А сколько? Навеки останется тайной. А где тот самый офис? Никто не узнает.
Неизвестность манила. Неизвестность таяла где-то на горизонте вместе с последними лучами последнего на сегодня солнца. Легкая дымка ползла от реки. Квакали лягушки. И внезапный телефонный звонок перевал прекрасность этого загадочного вечера.
– Алло.
– Здравствуйте! Вас приняли?
– Нет, не приняли. Замдиректора оказался загадочным. Не озвучил мне ни зарплату, ни количество рабочих смен в неделю, ни число подчинённых.
– Вы в городе ещё?
– Нет, уже иду от остановки к дому.
– Печалька. Будете завтра в городе – наберите мне. Я потолкую с замдиром, а потом он уже нормально поговорит с вами. Всего доброго.
– До свидания.
Женщина сняла туфли и пошла по лесной тропинке босиком. Было сухо. Пьяницы редко доходили до этой части леса, а потому можно было не бояться наступить на осколок бутылки или остов консервной банки. Куковали кукушки и квакали лягушки. Немного зябко, но в целом – хорошо. На мостике через ручеёк, неподалёку впадавший в речку, женщина поборола желание скинуть с себя бренные одежды и окунуться в нагревшуюся за день воду. Может, и зря. Она осторожно коснулась пальчиком ноги воды. Очень приятная и тёплая. И – неизвестная.

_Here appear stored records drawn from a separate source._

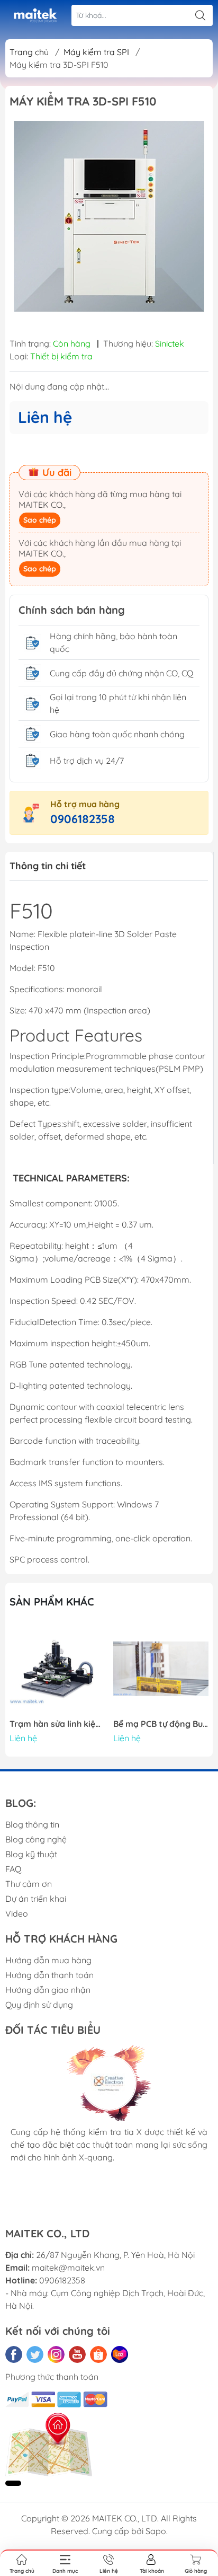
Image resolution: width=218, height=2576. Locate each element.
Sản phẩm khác (52, 1601)
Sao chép (39, 520)
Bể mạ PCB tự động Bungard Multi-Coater (161, 1724)
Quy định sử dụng (39, 2004)
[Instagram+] (56, 2354)
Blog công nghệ (36, 1839)
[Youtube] (77, 2354)
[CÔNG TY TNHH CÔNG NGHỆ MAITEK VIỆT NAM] (34, 15)
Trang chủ (29, 52)
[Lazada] (119, 2354)
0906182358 (82, 818)
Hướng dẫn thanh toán (49, 1975)
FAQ (13, 1869)
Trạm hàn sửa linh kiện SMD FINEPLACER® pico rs (57, 1724)
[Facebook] (13, 2354)
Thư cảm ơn (28, 1883)
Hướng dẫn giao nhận (47, 1989)
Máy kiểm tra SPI (96, 52)
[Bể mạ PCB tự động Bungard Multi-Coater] (161, 1669)
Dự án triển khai (35, 1898)
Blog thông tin (32, 1824)
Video (16, 1913)
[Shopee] (98, 2354)
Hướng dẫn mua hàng (48, 1960)
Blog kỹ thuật (31, 1854)
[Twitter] (34, 2354)
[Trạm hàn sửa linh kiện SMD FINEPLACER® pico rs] (57, 1669)
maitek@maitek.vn (68, 2267)
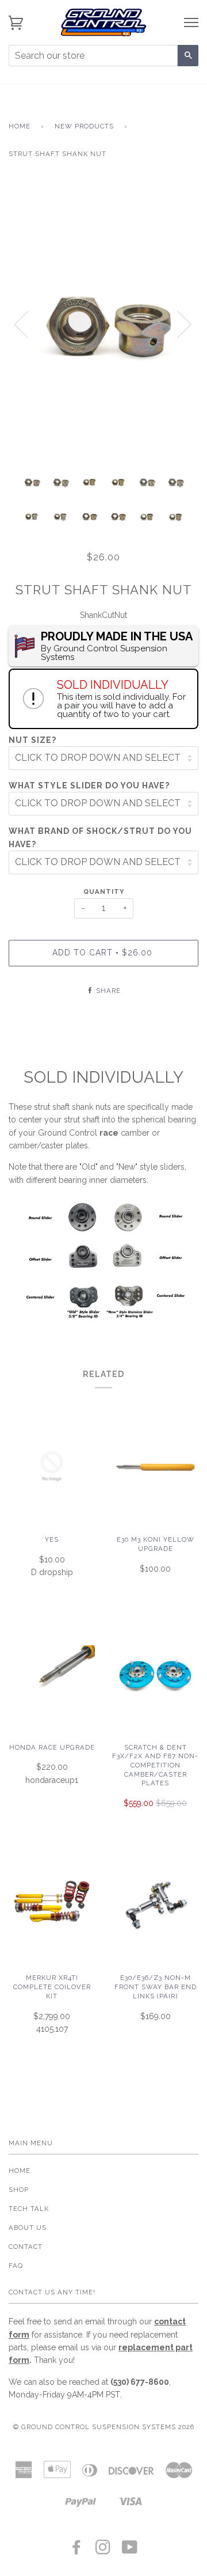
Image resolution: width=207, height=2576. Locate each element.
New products (84, 126)
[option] (103, 323)
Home (19, 126)
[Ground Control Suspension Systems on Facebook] (77, 2551)
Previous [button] (28, 323)
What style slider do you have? (89, 785)
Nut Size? (32, 740)
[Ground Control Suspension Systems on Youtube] (130, 2551)
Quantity (103, 891)
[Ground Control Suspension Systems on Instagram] (103, 2551)
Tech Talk (29, 2209)
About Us (28, 2228)
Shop (19, 2190)
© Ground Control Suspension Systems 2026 (103, 2427)
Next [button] (177, 323)
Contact (26, 2247)
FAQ (16, 2266)
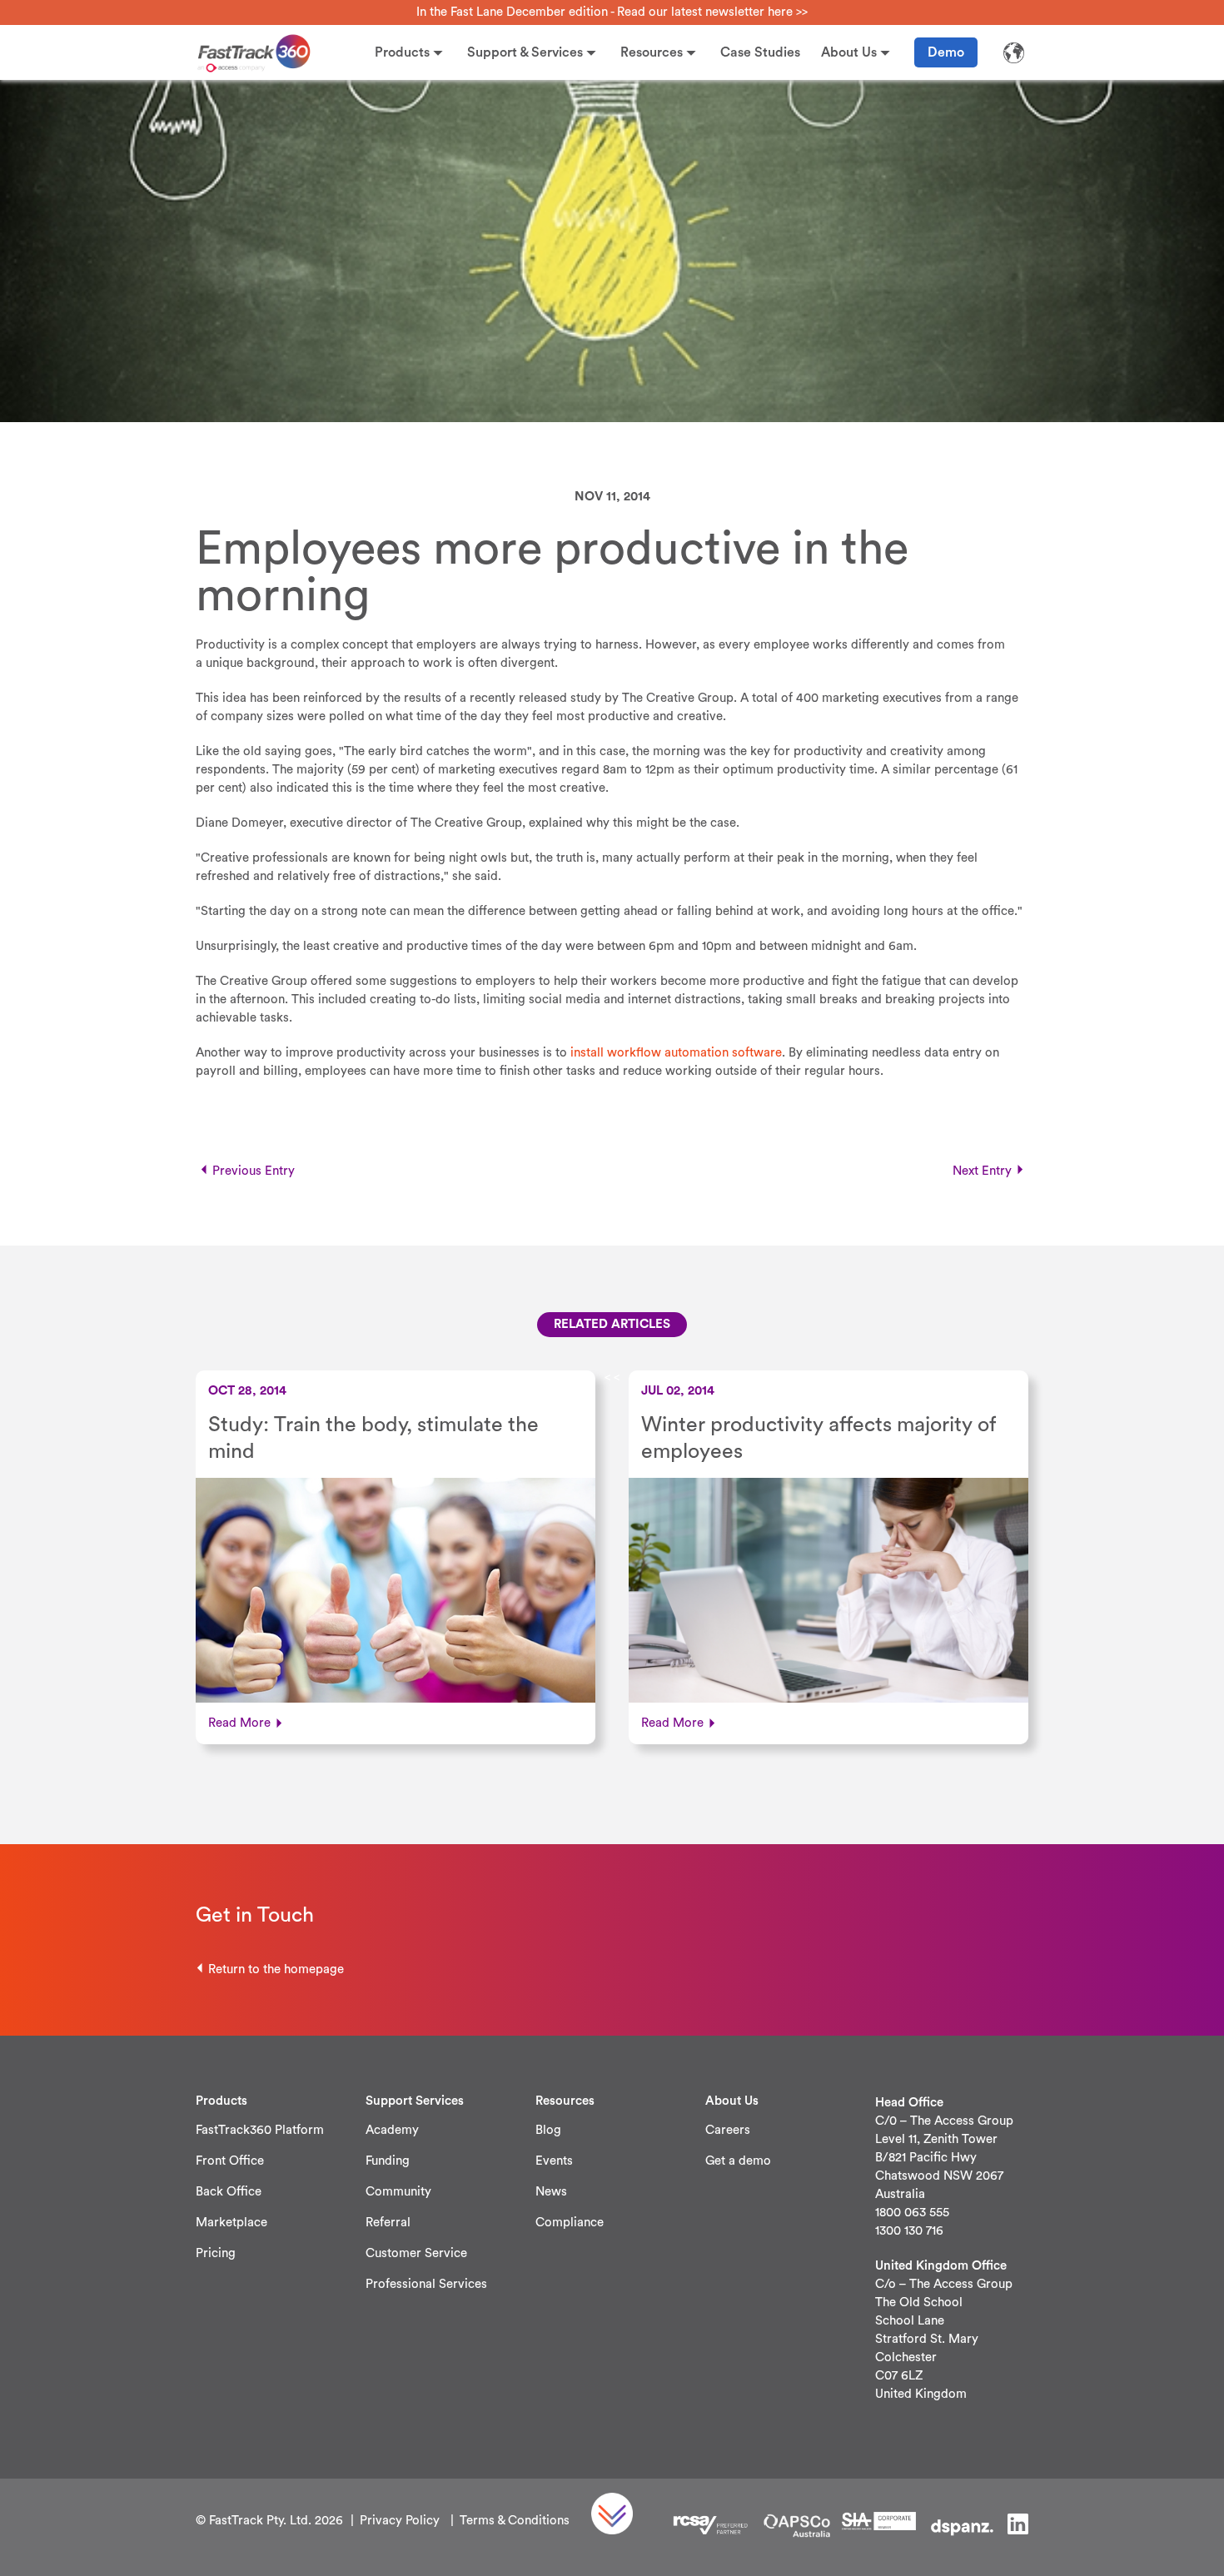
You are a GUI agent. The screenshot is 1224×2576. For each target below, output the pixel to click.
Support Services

– Может, нахрен эту работу, а? – спросила она у уставившегося на неё с пенька зайца. – Вот скажи, зайчик, чего мне не хватает в жизни?
Ничего не ответил зайчик, а лишь подёргал ушами и прыгнул в кусты.
Женщина всё же сняла пиджак, повесила его на плечо и распустила косу. Вдохнула полной грудью. Где-то пахла мята и уже поспевавшая лесная малина.
Она вышла на опушку и пошла через поле на холм. С холма – к небольшому хуторку на три домика. Здесь она провела всё детство. Здесь живёт и теперь. После душного города с его бетоном, стёклами, тогда ещё маленькими детьми и черепашкой, тут – настоящий рай. Наверное, тридцать восемь – рановато для дауншифтинга, но женщина была страшно рада. Страшно рада, что решилась, страшно рада, что муж принял, страшно рада, что он приезжает к ней не чаще раза в неделю. Она чувствовала себя вольной и внутренне незамужней, независимой, красивой и – неизвестной. И это было прекрасно.
– Нахрен мне работа, а? – спросила женщина у соседского борова.
Боров лениво хрюкнул и перевернулся на другой бок. Женщина улыбнулась. Она открыла калитку и прошла по ещё заросшей тропинке к родному дому. У двери её спал соседский алабай. Она тихонько подошла. Улыбнулась. Алабай услышал. Он радостно замахал ушами и подставил бок в надежде, что его почешут. Женщина села на колени и запустила руки в шерсть.
– Ах ты, разбойник! Да, да, сейчас я тебя почешу. Ты мой хороший!
Алабай поджал лапы и высунул язык. Она чесала его, чесала-чесала, и вдруг небо на юге совсем стемнело.
– Слушай, – сказала женщина алабаю, – отойди-ка от двери. У меня замёрзли ноги, а дома я тебя угощу супом, пока Петрович не видит.
Алабай повертелся, но от двери не отполз. Женщина взяла его за лапу.
– Ты своей тушей перегородил всю дверь. Отойди.
Алабай моргнул. Женщина погрузила руки в шерсть на животе. Алабай снова высунул язык и изогнулся. Женщина вздохнула, села на колени и попыталась сдвинуть собаку. Однако полцентнера живого веса не поддались, равно как и дверь.
– У меня правда замёрзли ноги. Не заставляй меня применять более грубую силу.
Алабай игриво извильнулся, укрыл её ноги своей тёплой шерстью.
– Но мне всё равно надо домой. Ах ты, животина!
Алабай согласно кивнул. Женщина снова навалилась на него.